Progressive Delivery

Linkerd’s dynamic request routing allows you to dynamically shift traffic between services. This can be used to implement lower-risk deployment strategies like blue-green deploys and canaries.

But simply shifting traffic from one version of a service to the next is just the beginning. We can combine traffic splitting with Linkerd’s automatic golden metrics telemetry and drive traffic decisions based on the observed metrics. For example, we can gradually shift traffic from an old deployment to a new one while continually monitoring its success rate. If at any point the success rate drops, we can shift traffic back to the original deployment and back out of the release. Ideally, our users remain happy throughout, not noticing a thing!

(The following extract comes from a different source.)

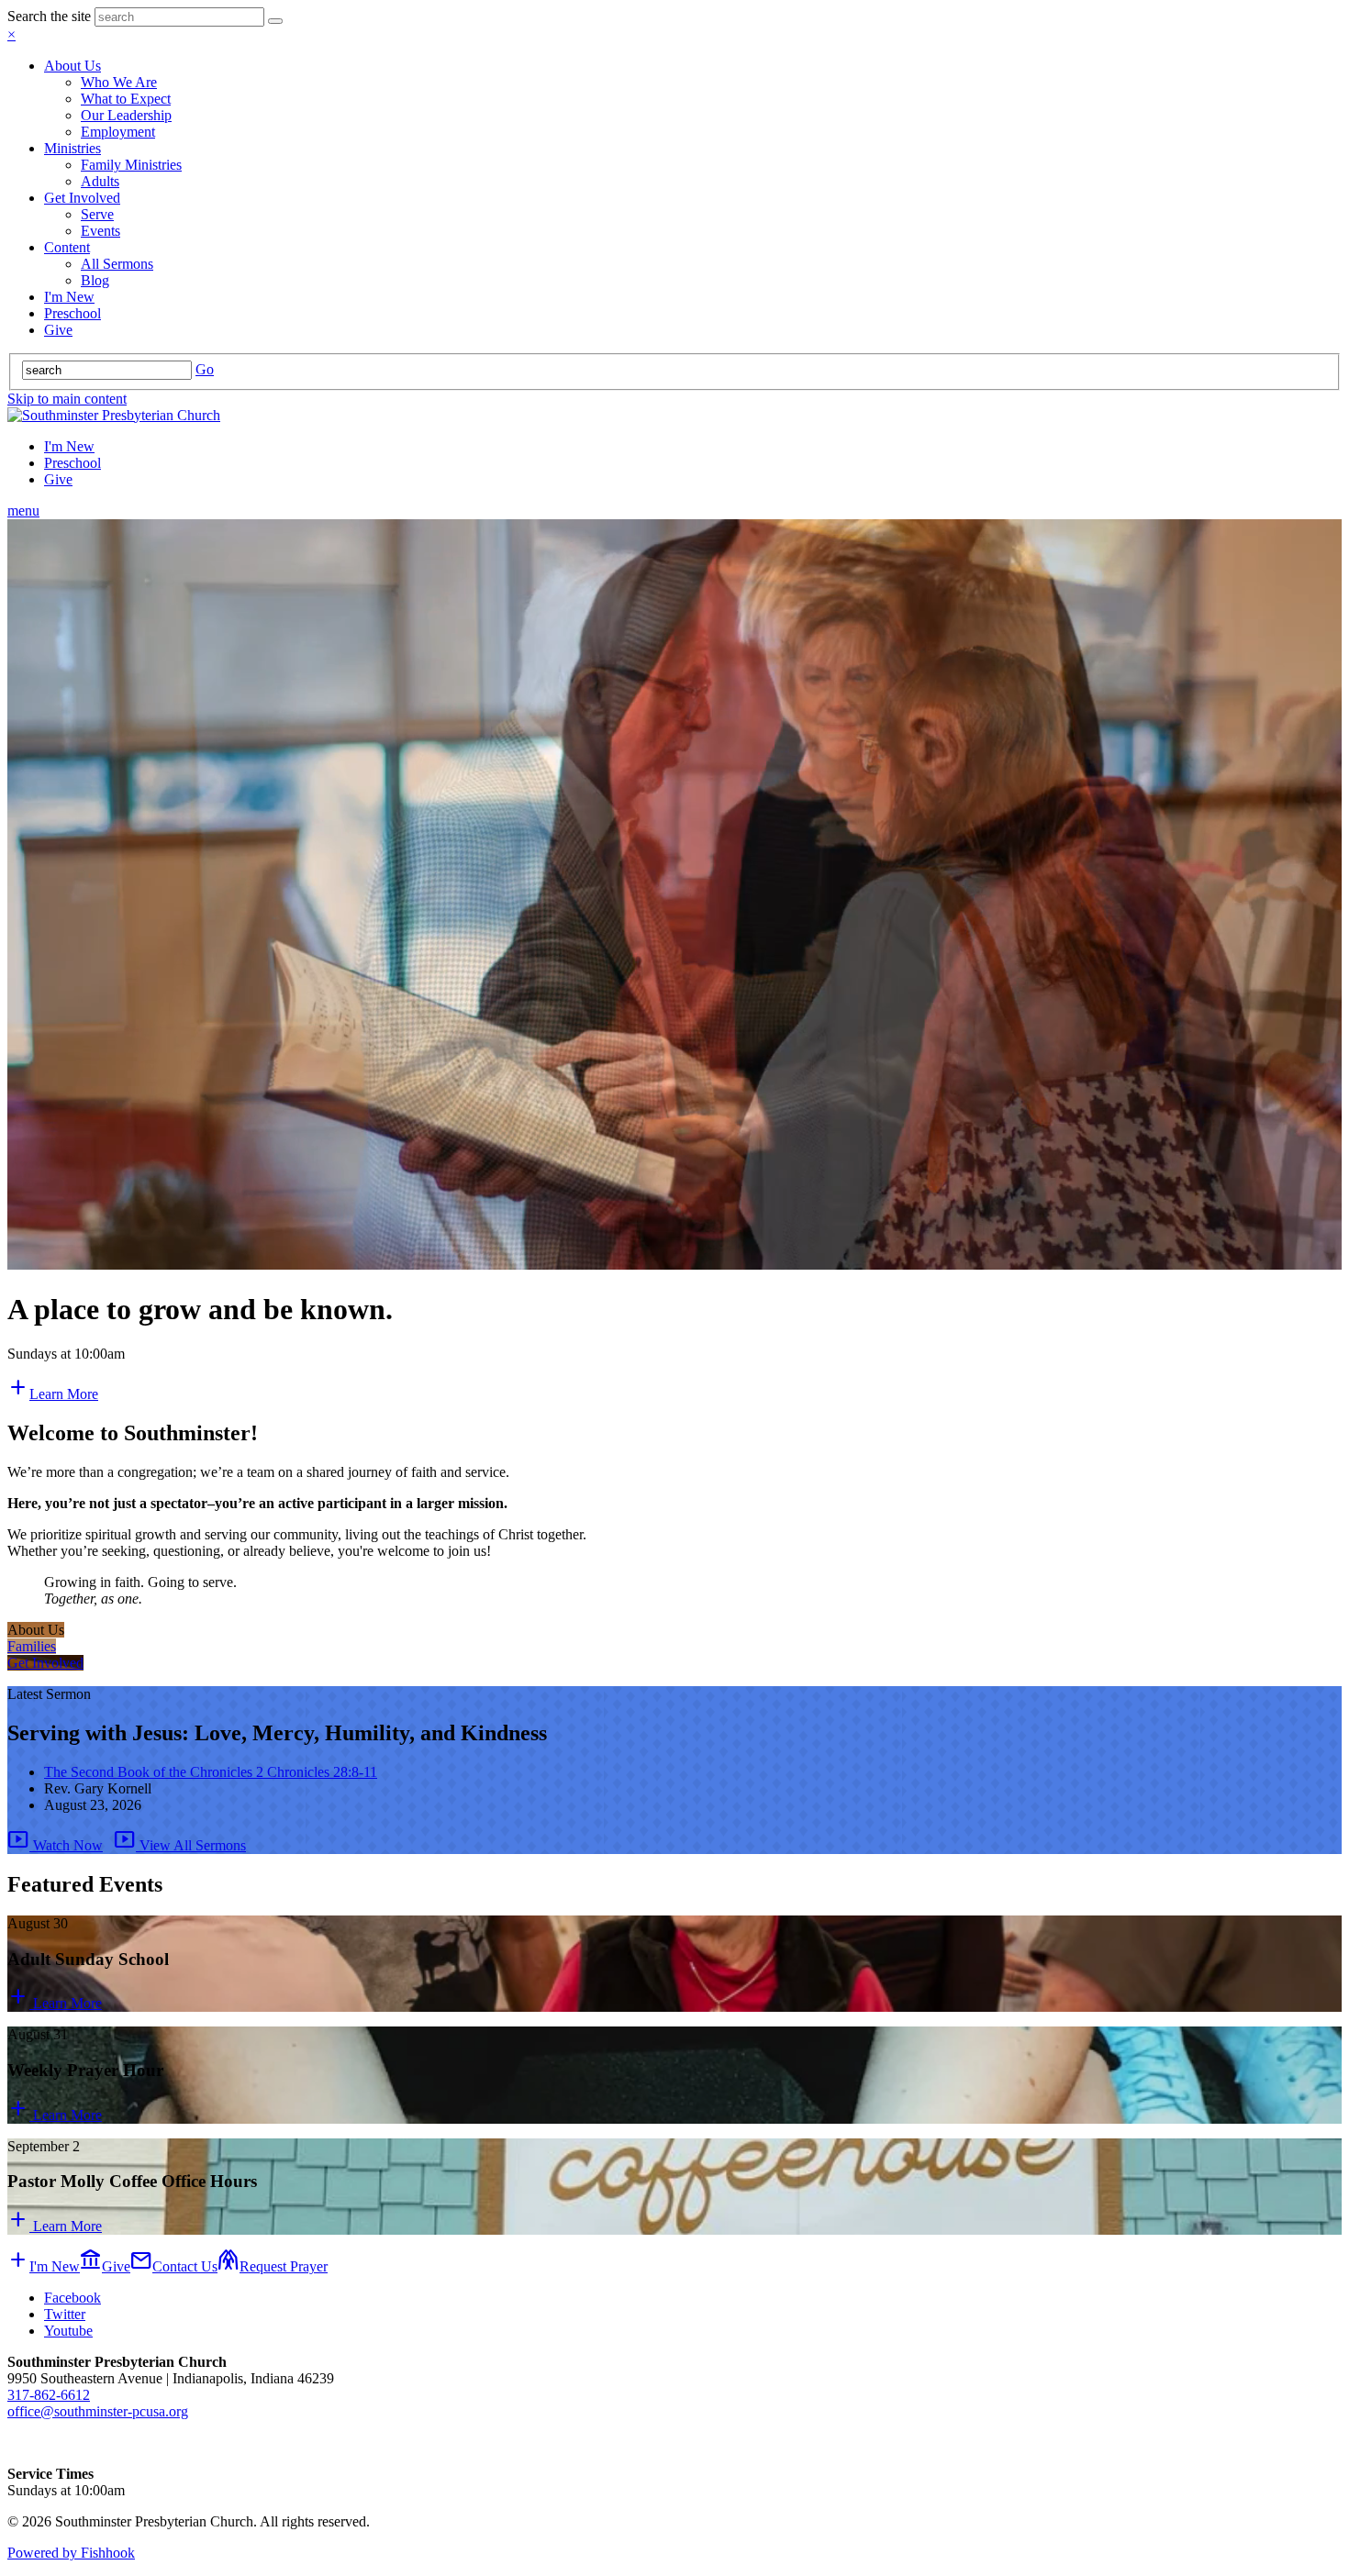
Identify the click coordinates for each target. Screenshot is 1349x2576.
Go (204, 369)
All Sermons (117, 264)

In this tutorial, we’ll show you how to use two different progressive delivery tools: Flagger and Argo Rollouts and how to tie Linkerd’s metrics and request routing together in a control loop, allowing for fully-automated, metrics-aware canary deployments.

Progressive Delivery - 图1

Linkerd Production Tip

This page contains best-effort instructions by the open source community. Production users with mission-critical applications should familiarize themselves with Linkerd production resources and/or connect with a commercial Linkerd provider.

Prerequisites

To use this guide, you’ll need a Kubernetes cluster running:

Flagger

Install Flagger

While Linkerd will be managing the actual traffic routing, Flagger automates the process of creating new Kubernetes resources, watching metrics and incrementally sending users over to the new version. To add Flagger to your cluster and have it configured to work with Linkerd, run:

  1. kubectl apply -k github.com/fluxcd/flagger/kustomize/linkerd

This command adds:

  • The canary CRD that enables configuring how a rollout should occur.
  • RBAC which grants Flagger permissions to modify all the resources that it needs to, such as deployments and services.
  • A Flagger controller configured to interact with the Linkerd control plane.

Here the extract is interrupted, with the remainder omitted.